### What is needed
Reproduce the records verbatim, starting from the line with "Task: Click the DualShield logo" up to and including the line with "click(525, 24)".

### Exercise materials
— Start —

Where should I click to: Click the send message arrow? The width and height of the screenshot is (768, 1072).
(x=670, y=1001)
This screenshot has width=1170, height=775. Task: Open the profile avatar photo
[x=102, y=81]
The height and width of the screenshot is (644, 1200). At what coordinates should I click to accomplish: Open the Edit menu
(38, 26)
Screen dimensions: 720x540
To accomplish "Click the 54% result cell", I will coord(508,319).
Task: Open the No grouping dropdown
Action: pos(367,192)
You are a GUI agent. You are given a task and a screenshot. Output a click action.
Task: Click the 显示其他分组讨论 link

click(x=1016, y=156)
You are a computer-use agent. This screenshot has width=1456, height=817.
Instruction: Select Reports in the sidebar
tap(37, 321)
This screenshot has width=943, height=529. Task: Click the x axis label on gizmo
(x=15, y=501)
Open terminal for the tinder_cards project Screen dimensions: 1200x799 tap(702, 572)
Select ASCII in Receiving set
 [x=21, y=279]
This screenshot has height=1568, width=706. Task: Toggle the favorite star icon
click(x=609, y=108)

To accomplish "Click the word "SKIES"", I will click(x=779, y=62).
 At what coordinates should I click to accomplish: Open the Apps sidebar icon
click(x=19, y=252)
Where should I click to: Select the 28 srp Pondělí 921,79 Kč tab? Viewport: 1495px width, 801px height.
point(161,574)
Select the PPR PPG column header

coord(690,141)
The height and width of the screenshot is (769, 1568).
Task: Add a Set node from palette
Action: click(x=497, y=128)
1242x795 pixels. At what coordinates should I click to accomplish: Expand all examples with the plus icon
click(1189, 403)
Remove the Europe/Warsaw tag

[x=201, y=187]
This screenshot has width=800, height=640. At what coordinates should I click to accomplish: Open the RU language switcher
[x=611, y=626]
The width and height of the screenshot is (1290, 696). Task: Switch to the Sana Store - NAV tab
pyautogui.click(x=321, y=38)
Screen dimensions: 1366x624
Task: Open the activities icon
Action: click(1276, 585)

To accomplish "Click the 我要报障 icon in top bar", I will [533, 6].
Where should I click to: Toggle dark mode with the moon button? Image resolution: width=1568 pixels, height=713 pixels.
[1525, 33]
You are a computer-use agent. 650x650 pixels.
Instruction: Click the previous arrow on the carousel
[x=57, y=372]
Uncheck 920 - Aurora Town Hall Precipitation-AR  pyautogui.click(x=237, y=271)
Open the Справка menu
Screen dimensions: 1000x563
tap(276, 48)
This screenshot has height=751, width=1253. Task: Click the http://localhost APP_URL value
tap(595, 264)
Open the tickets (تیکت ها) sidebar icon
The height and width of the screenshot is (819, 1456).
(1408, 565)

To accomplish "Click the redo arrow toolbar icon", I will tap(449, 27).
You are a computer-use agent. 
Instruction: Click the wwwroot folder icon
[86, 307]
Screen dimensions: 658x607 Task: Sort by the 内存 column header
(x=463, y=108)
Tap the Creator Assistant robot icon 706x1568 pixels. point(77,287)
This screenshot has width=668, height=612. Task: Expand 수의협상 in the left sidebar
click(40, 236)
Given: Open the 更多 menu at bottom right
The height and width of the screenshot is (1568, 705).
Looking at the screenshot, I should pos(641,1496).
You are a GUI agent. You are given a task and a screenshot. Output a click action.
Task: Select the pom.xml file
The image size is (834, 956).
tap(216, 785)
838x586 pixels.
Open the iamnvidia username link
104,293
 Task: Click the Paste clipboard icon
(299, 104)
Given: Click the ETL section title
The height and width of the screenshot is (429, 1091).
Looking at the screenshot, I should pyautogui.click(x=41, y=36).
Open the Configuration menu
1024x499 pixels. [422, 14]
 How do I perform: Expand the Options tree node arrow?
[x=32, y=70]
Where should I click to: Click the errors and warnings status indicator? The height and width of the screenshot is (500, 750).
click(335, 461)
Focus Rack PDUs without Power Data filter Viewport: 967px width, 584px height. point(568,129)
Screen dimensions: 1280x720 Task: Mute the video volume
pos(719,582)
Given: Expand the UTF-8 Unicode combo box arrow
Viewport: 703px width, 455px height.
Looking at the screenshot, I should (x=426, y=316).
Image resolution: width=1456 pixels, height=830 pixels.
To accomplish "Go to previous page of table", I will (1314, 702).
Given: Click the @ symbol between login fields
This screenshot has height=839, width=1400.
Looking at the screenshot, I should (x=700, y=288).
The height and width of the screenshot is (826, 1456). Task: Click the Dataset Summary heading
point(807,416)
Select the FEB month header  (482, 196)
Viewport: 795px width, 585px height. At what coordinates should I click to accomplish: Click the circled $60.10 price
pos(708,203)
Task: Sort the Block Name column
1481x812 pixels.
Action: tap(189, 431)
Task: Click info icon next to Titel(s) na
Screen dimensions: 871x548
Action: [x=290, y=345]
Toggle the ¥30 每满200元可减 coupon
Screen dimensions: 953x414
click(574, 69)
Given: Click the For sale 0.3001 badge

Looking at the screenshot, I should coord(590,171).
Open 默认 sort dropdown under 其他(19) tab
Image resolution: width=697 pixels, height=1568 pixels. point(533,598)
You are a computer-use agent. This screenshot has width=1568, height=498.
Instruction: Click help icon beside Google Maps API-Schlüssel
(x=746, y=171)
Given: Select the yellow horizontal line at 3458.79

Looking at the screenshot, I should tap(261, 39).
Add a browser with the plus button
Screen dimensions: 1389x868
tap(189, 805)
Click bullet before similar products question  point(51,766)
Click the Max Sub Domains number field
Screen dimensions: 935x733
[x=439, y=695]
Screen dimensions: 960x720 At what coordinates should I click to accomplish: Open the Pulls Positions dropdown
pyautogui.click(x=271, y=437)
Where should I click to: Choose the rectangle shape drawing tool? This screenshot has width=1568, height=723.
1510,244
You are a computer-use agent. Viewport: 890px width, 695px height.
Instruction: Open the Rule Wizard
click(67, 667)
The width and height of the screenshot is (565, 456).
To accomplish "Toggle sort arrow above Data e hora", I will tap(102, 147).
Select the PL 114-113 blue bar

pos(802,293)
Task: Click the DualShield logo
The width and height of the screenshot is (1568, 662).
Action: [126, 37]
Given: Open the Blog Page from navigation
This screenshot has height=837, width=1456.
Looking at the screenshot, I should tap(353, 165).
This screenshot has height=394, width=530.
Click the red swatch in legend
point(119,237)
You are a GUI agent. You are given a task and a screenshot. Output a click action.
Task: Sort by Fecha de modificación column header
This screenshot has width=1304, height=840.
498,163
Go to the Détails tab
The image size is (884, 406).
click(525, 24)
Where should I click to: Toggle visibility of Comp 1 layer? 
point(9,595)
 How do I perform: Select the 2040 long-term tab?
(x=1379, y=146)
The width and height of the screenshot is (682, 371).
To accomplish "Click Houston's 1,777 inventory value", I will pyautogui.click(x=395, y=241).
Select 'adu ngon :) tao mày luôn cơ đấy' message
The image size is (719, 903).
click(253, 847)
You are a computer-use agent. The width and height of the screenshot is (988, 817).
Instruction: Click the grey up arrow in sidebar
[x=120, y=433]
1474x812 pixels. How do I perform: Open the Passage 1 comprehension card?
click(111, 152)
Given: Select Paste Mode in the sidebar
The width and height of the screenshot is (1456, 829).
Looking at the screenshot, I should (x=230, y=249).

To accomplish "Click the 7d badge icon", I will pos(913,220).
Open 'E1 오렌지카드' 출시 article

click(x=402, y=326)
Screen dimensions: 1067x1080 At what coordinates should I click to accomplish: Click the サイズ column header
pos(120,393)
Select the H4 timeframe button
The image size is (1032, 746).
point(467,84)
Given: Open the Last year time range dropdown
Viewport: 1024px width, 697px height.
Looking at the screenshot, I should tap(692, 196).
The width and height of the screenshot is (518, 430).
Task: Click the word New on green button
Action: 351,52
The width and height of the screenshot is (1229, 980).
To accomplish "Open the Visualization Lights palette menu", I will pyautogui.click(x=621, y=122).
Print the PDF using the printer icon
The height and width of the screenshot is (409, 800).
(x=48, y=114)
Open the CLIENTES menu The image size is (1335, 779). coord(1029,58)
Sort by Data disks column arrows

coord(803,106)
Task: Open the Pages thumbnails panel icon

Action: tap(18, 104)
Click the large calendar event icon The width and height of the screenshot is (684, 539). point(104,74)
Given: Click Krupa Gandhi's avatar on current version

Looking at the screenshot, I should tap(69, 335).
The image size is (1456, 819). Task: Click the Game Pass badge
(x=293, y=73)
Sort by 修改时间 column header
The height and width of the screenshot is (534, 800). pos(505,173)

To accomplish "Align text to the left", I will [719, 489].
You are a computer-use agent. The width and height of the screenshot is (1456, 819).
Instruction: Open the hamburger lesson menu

— End —

### Correct answer
Task: Click the DualShield logo
The width and height of the screenshot is (1568, 662).
Action: [126, 37]
Given: Open the Blog Page from navigation
This screenshot has height=837, width=1456.
Looking at the screenshot, I should tap(353, 165).
This screenshot has height=394, width=530.
Click the red swatch in legend
point(119,237)
You are a GUI agent. You are given a task and a screenshot. Output a click action.
Task: Sort by Fecha de modificación column header
This screenshot has width=1304, height=840.
498,163
Go to the Détails tab
The image size is (884, 406).
click(525, 24)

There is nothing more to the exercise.